= How to complete this task =
Turn the entries below into a JSON list of strings, with one string for each line and blank lines left out.

#### Data excerpts

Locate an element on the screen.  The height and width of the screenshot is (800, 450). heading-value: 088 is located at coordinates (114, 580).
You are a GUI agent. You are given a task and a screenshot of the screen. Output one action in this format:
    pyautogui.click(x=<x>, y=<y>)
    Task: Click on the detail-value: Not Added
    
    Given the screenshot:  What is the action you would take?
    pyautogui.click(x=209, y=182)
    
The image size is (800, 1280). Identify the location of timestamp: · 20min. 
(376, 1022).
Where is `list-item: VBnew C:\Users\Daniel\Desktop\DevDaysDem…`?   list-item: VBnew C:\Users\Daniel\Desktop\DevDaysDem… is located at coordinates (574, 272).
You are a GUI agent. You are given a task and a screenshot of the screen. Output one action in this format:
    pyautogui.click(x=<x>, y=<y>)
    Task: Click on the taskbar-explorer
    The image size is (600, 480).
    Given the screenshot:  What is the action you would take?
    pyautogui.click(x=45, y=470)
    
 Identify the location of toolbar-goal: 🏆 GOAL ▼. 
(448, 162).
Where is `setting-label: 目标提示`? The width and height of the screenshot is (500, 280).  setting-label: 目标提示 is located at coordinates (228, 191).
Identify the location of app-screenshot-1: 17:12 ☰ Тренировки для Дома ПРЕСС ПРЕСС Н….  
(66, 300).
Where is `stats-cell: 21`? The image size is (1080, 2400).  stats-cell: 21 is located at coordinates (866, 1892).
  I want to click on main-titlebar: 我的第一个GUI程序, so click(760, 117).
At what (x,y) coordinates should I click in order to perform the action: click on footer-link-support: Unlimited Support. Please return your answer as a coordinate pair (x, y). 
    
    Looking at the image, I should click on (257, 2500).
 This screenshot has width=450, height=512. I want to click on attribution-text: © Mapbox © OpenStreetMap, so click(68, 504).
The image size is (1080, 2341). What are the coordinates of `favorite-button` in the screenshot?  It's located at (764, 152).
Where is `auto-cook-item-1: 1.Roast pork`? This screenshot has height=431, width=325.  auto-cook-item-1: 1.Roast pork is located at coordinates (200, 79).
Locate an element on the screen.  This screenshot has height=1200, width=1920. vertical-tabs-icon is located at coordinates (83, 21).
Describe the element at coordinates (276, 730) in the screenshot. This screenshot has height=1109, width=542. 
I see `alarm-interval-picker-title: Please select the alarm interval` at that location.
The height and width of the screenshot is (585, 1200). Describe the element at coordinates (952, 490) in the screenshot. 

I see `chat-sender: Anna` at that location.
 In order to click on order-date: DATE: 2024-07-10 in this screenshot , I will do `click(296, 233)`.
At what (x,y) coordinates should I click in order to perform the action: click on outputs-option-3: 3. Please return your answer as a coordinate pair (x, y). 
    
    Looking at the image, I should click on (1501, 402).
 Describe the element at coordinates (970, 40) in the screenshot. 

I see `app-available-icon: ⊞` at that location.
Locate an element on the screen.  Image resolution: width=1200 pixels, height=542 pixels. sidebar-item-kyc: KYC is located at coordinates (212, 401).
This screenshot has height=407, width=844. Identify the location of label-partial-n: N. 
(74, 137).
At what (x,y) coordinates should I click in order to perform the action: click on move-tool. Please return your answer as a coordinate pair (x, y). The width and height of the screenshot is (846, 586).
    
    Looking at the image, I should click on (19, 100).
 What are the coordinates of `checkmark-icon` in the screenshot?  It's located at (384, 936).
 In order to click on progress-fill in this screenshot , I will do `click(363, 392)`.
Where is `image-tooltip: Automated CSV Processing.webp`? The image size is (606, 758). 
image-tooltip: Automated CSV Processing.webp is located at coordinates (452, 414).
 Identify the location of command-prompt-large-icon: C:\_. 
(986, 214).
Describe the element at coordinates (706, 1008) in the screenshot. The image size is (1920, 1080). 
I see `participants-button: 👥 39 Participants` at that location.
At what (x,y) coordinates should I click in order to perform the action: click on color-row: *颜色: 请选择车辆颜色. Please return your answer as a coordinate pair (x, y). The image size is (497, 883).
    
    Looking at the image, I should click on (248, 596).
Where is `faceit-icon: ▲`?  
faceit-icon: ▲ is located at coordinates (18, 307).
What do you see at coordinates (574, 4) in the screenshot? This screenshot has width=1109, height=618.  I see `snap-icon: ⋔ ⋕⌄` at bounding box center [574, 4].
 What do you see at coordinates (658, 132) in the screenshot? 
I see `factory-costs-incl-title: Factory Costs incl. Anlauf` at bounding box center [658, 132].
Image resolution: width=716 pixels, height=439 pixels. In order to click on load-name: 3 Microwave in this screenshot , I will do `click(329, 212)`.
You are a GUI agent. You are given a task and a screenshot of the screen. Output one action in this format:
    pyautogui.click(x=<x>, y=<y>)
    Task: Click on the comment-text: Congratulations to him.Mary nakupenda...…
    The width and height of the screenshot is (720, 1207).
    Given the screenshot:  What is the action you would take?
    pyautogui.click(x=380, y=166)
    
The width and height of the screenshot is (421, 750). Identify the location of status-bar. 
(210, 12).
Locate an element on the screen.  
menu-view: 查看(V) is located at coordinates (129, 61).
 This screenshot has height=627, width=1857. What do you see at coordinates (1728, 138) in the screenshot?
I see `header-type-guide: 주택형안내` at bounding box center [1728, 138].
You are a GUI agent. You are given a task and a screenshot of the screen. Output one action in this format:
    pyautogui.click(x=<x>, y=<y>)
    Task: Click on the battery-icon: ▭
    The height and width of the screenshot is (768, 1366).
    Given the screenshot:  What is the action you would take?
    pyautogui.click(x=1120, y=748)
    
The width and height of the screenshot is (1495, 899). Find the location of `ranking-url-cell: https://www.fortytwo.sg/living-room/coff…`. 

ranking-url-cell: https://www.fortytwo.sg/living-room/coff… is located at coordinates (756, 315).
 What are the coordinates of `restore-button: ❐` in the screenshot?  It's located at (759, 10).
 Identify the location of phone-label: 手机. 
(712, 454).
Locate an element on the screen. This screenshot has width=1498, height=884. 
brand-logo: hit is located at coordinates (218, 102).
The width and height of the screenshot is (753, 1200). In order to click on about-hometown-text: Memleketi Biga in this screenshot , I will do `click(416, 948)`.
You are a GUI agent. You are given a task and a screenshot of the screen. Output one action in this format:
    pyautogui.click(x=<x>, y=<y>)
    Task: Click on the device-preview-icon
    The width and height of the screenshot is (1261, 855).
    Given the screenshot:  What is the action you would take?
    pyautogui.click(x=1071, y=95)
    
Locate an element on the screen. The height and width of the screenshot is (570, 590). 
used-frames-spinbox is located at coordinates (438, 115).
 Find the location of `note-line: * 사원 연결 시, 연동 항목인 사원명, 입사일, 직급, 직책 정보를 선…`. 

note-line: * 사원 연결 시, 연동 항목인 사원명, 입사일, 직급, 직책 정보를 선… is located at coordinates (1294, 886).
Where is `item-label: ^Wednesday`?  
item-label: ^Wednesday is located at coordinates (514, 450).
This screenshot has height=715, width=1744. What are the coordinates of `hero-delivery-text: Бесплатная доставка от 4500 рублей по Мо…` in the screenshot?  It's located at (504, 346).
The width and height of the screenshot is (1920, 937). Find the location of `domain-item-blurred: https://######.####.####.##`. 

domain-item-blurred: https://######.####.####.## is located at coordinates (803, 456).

########

= Exercise result =
[
  "Locate an element on the screen.  The height and width of the screenshot is (800, 450). heading-value: 088 is located at coordinates (114, 580).",
  "You are a GUI agent. You are given a task and a screenshot of the screen. Output one action in this format:",
  "    pyautogui.click(x=<x>, y=<y>)",
  "    Task: Click on the detail-value: Not Added",
  "    Given the screenshot:  What is the action you would take?",
  "    pyautogui.click(x=209, y=182)",
  "The image size is (800, 1280). Identify the location of timestamp: · 20min. ",
  "(376, 1022).",
  "Where is `list-item: VBnew C:\\Users\\Daniel\\Desktop\\DevDaysDem…`?   list-item: VBnew C:\\Users\\Daniel\\Desktop\\DevDaysDem… is located at coordinates (574, 272).",
  "You are a GUI agent. You are given a task and a screenshot of the screen. Output one action in this format:",
  "    pyautogui.click(x=<x>, y=<y>)",
  "    Task: Click on the taskbar-explorer",
  "    The image size is (600, 480).",
  "    Given the screenshot:  What is the action you would take?",
  "    pyautogui.click(x=45, y=470)",
  " Identify the location of toolbar-goal: 🏆 GOAL ▼. ",
  "(448, 162).",
  "Where is `setting-label: 目标提示`? The width and height of the screenshot is (500, 280).  setting-label: 目标提示 is located at coordinates (228, 191).",
  "Identify the location of app-screenshot-1: 17:12 ☰ Тренировки для Дома ПРЕСС ПРЕСС Н….  ",
  "(66, 300).",
  "Where is `stats-cell: 21`? The image size is (1080, 2400).  stats-cell: 21 is located at coordinates (866, 1892).",
  "  I want to click on main-titlebar: 我的第一个GUI程序, so click(760, 117).",
  "At what (x,y) coordinates should I click in order to perform the action: click on footer-link-support: Unlimited Support. Please return your answer as a coordinate pair (x, y). ",
  "    Looking at the image, I should click on (257, 2500).",
  " This screenshot has width=450, height=512. I want to click on attribution-text: © Mapbox © OpenStreetMap, so click(68, 504).",
  "The image size is (1080, 2341). What are the coordinates of `favorite-button` in the screenshot?  It's located at (764, 152).",
  "Where is `auto-cook-item-1: 1.Roast pork`? This screenshot has height=431, width=325.  auto-cook-item-1: 1.Roast pork is located at coordinates (200, 79).",
  "Locate an element on the screen.  This screenshot has height=1200, width=1920. vertical-tabs-icon is located at coordinates (83, 21).",
  "Describe the element at coordinates (276, 730) in the screenshot. This screenshot has height=1109, width=542. ",
  "I see `alarm-interval-picker-title: Please select the alarm interval` at that location.",
  "The height and width of the screenshot is (585, 1200). Describe the element at coordinates (952, 490) in the screenshot. ",
  "I see `chat-sender: Anna` at that location.",
  " In order to click on order-date: DATE: 2024-07-10 in this screenshot , I will do `click(296, 233)`.",
  "At what (x,y) coordinates should I click in order to perform the action: click on outputs-option-3: 3. Please return your answer as a coordinate pair (x, y). ",
  "    Looking at the image, I should click on (1501, 402).",
  " Describe the element at coordinates (970, 40) in the screenshot. ",
  "I see `app-available-icon: ⊞` at that location.",
  "Locate an element on the screen.  Image resolution: width=1200 pixels, height=542 pixels. sidebar-item-kyc: KYC is located at coordinates (212, 401).",
  "This screenshot has height=407, width=844. Identify the location of label-partial-n: N. ",
  "(74, 137).",
  "At what (x,y) coordinates should I click in order to perform the action: click on move-tool. Please return your answer as a coordinate pair (x, y). The width and height of the screenshot is (846, 586).",
  "    Looking at the image, I should click on (19, 100).",
  " What are the coordinates of `checkmark-icon` in the screenshot?  It's located at (384, 936).",
  " In order to click on progress-fill in this screenshot , I will do `click(363, 392)`.",
  "Where is `image-tooltip: Automated CSV Processing.webp`? The image size is (606, 758). ",
  "image-tooltip: Automated CSV Processing.webp is located at coordinates (452, 414).",
  " Identify the location of command-prompt-large-icon: C:\\_. ",
  "(986, 214).",
  "Describe the element at coordinates (706, 1008) in the screenshot. The image size is (1920, 1080). ",
  "I see `participants-button: 👥 39 Participants` at that location.",
  "At what (x,y) coordinates should I click in order to perform the action: click on color-row: *颜色: 请选择车辆颜色. Please return your answer as a coordinate pair (x, y). The image size is (497, 883).",
  "    Looking at the image, I should click on (248, 596).",
  "Where is `faceit-icon: ▲`?  ",
  "faceit-icon: ▲ is located at coordinates (18, 307).",
  "What do you see at coordinates (574, 4) in the screenshot? This screenshot has width=1109, height=618.  I see `snap-icon: ⋔ ⋕⌄` at bounding box center [574, 4].",
  " What do you see at coordinates (658, 132) in the screenshot? ",
  "I see `factory-costs-incl-title: Factory Costs incl. Anlauf` at bounding box center [658, 132].",
  "Image resolution: width=716 pixels, height=439 pixels. In order to click on load-name: 3 Microwave in this screenshot , I will do `click(329, 212)`.",
  "You are a GUI agent. You are given a task and a screenshot of the screen. Output one action in this format:",
  "    pyautogui.click(x=<x>, y=<y>)",
  "    Task: Click on the comment-text: Congratulations to him.Mary nakupenda...…",
  "    The width and height of the screenshot is (720, 1207).",
  "    Given the screenshot:  What is the action you would take?",
  "    pyautogui.click(x=380, y=166)",
  "The width and height of the screenshot is (421, 750). Identify the location of status-bar. ",
  "(210, 12).",
  "Locate an element on the screen.  ",
  "menu-view: 查看(V) is located at coordinates (129, 61).",
  " This screenshot has height=627, width=1857. What do you see at coordinates (1728, 138) in the screenshot?",
  "I see `header-type-guide: 주택형안내` at bounding box center [1728, 138].",
  "You are a GUI agent. You are given a task and a screenshot of the screen. Output one action in this format:",
  "    pyautogui.click(x=<x>, y=<y>)",
  "    Task: Click on the battery-icon: ▭",
  "    The height and width of the screenshot is (768, 1366).",
  "    Given the screenshot:  What is the action you would take?",
  "    pyautogui.click(x=1120, y=748)",
  "The width and height of the screenshot is (1495, 899). Find the location of `ranking-url-cell: https://www.fortytwo.sg/living-room/coff…`. ",
  "ranking-url-cell: https://www.fortytwo.sg/living-room/coff… is located at coordinates (756, 315).",
  " What are the coordinates of `restore-button: ❐` in the screenshot?  It's located at (759, 10).",
  " Identify the location of phone-label: 手机. ",
  "(712, 454).",
  "Locate an element on the screen. This screenshot has width=1498, height=884. ",
  "brand-logo: hit is located at coordinates (218, 102).",
  "The width and height of the screenshot is (753, 1200). In order to click on about-hometown-text: Memleketi Biga in this screenshot , I will do `click(416, 948)`.",
  "You are a GUI agent. You are given a task and a screenshot of the screen. Output one action in this format:",
  "    pyautogui.click(x=<x>, y=<y>)",
  "    Task: Click on the device-preview-icon",
  "    The width and height of the screenshot is (1261, 855).",
  "    Given the screenshot:  What is the action you would take?",
  "    pyautogui.click(x=1071, y=95)",
  "Locate an element on the screen. The height and width of the screenshot is (570, 590). ",
  "used-frames-spinbox is located at coordinates (438, 115).",
  " Find the location of `note-line: * 사원 연결 시, 연동 항목인 사원명, 입사일, 직급, 직책 정보를 선…`. ",
  "note-line: * 사원 연결 시, 연동 항목인 사원명, 입사일, 직급, 직책 정보를 선… is located at coordinates (1294, 886).",
  "Where is `item-label: ^Wednesday`?  ",
  "item-label: ^Wednesday is located at coordinates (514, 450).",
  "This screenshot has height=715, width=1744. What are the coordinates of `hero-delivery-text: Бесплатная доставка от 4500 рублей по Мо…` in the screenshot?  It's located at (504, 346).",
  "The width and height of the screenshot is (1920, 937). Find the location of `domain-item-blurred: https://######.####.####.##`. ",
  "domain-item-blurred: https://######.####.####.## is located at coordinates (803, 456)."
]